Commissioner Wes Cormier dissented, as fellow Commissioners Herb Welch and Frank Gordon voted to approve the salary increases.
Cormier and Gordon are the new faces on the board, in office for about two weeks, taking over for former commissioners Terry Willis and Mike Wilson. The previous board approved contracts calling for the raises with the county’s unions last month. But, before those raises could technically go forward, the commissioners had to approve a separate salary resolution.
“We were going to have a two-to-one vote eventually,” Gordon said, although, he thought it would be along party lines. Gordon’s a Democrat, while Welch and Cormier are Republicans.
Besides honoring the raises previously granted to county employees, Welch and Gordon also extended the raises to elected officials, who were deliberately left out of the previously approved raises. Even so, the raises will not apply to the three incumbent commissioners, they both pointed out.
“I want us all to start with an even playing field,” Gordon said. “If we’re going to give one group raises, they all should get raises. … It’s like having two children and one gets more allowance and the other doesn’t and you have to explain that. It doesn’t make sense.”
Cormier said he had no choice but to respect the raises negotiated and approved by the prior Board of County Commissioners. But he wasn’t completely happy with the choice the board made.
“It was a going away present,” Cormier said. “The 2 percent raise was contradictory to any budget practice. To give a 2 percent raise and then force departments to do a 3.5 percent cut on top of that doesn’t make sense.”
However, he wanted the board to take another look at salary increases that also would have gone to exempt staff not covered by union agreements.
Cormier said that salary raises given to the 97 exempt employees and the elected officials not covered by the union contract costs the county “a constant $100,000” extra out of the general fund into the future at a time when the commissioners are supposed to be looking for ways to cut back.
“For the exempt employees, I know there’s been a disproportionate number of raises in the past, but given the state the budget’s in, I can’t in good budget practice accept this,” Cormier said on the floor of the commission chambers.

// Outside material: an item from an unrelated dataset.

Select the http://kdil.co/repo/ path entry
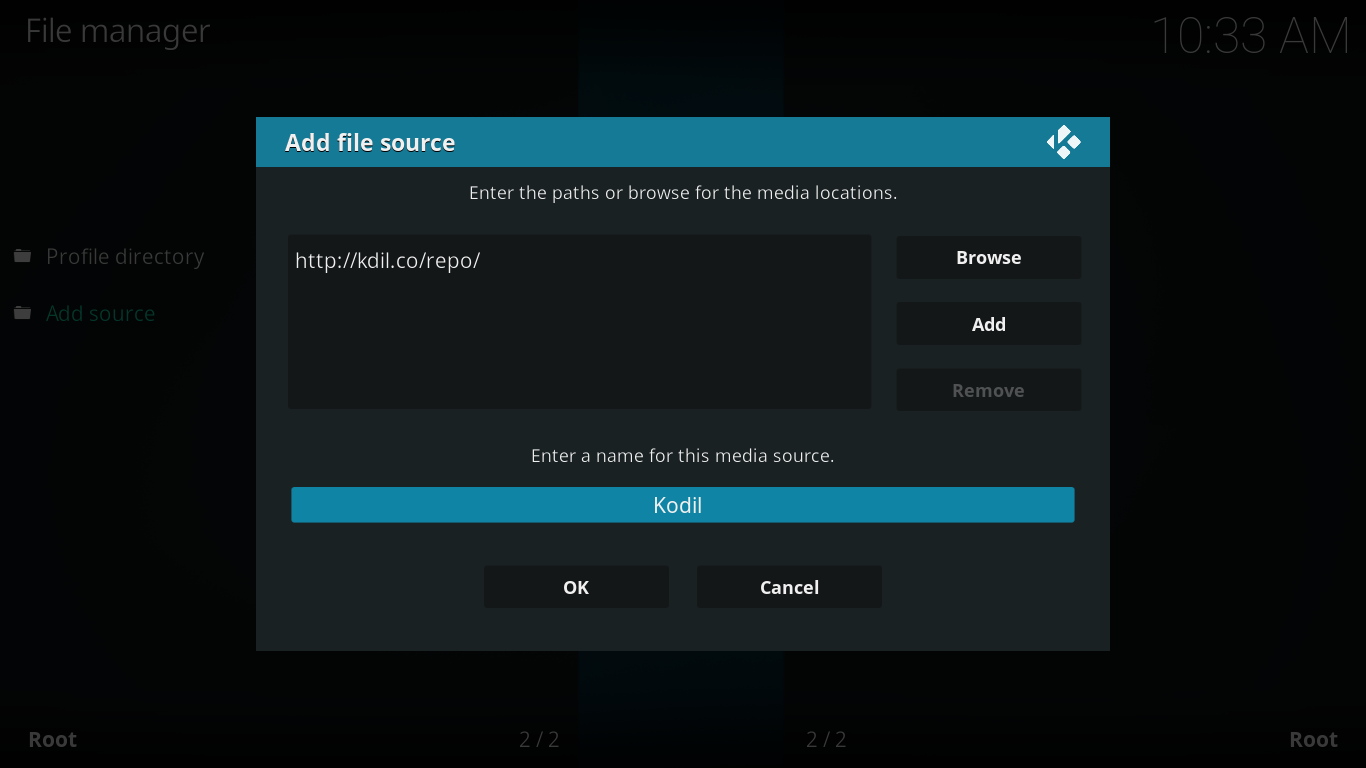 (388, 260)
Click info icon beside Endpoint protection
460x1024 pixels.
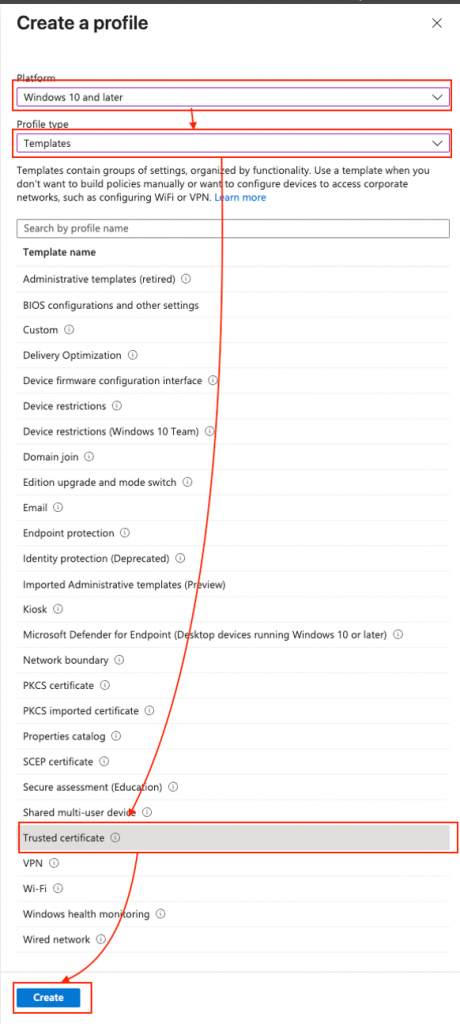coord(125,533)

“I understand your position,” Welch replied.
“We both do,” Gordon concurred.
Welch said he does have some regrets with joining Wilson and Willis to authorize the raises last month.
“If we were voting on whether or not to approve the overall salary adjustment, I would have a different vote also, but that’s done,” Welch said. “All we’re voting on now in reality is including the elected officials in the raises. And that is the only difference this vote is making.”
The salary hikes will cost the county an extra $242,242 out of the general fund and $206,466 out of other, miscellaneous funds, such as the roads fund.
Most county departments still have not done their 3.5 percent across-the-board cuts, which was entered as a “contra” entry giving them the full year to figure out how to do the cuts.